Cardiovascular MRI beats SPECT in diagnosing heart disease, according to the authors of a major British study published online on Dec. 23 in The Lancet.
Cardiovascular MRI beats SPECT in diagnosing heart disease, according to the authors of a major British study published online on Dec. 23 in The Lancet.
A team led by John Greenwood, MD, of the Leeds General Infirmary recruited 752 patients at two British hospitals from March 2006 through August 2009 in a $2 million study funded by the British Health Foundation.
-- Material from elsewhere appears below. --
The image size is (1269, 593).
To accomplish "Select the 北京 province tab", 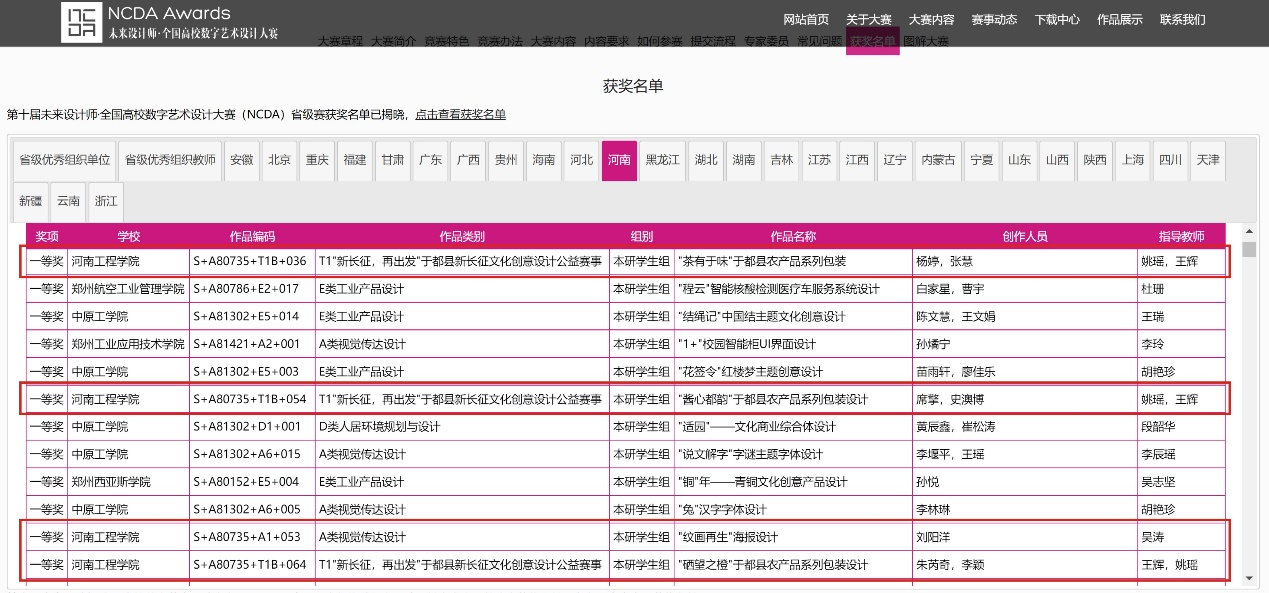I will point(280,161).
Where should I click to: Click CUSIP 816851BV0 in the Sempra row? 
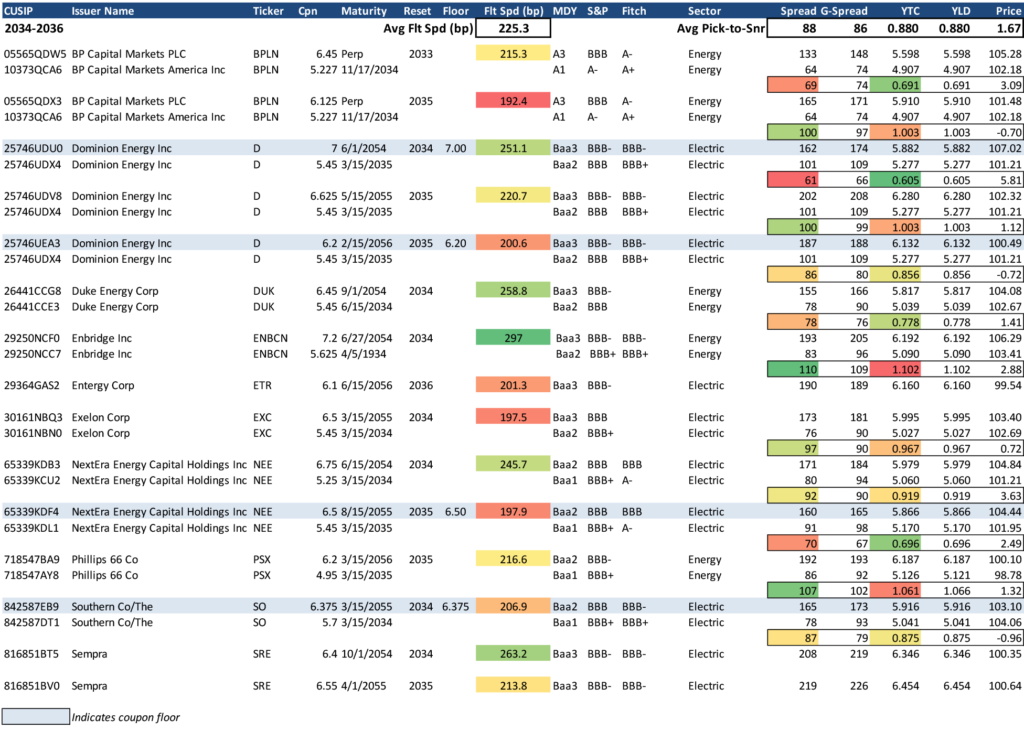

In the prospective trial, called CE-MARK, patients with suspected heart disease and at least one cardiovascular risk factor were given cardiovascular MRI, SPECT, and invasive x-ray coronary angiography.
The researchers considered the relative sensitivity, specificity, and predictive value (positive as well as negative) of MRI and SPECT. Coronary angiography showed significant coronary heart disease in 39 percent of the cohort.
The sensitivity of MRI (86.5 percent) was higher than that of SPECT (66.5 percent). Specificity (83.4 percent for MRI versus 82.6 percent for SPECT) and positive predictive value (77.2 percent for MRI vs. 71.4 percent for SPECT) were comparable. MRI outperformed SPECT in negative predictive value (90.5 percent vs. 79.1 percent).
In view of what they described as cardiovascular MRI’s “superiority over SPECT,” Greenwood and colleagues concluded that cardiovascular MRI “should be adopted more widely than at present for the investigation of coronary heart disease.”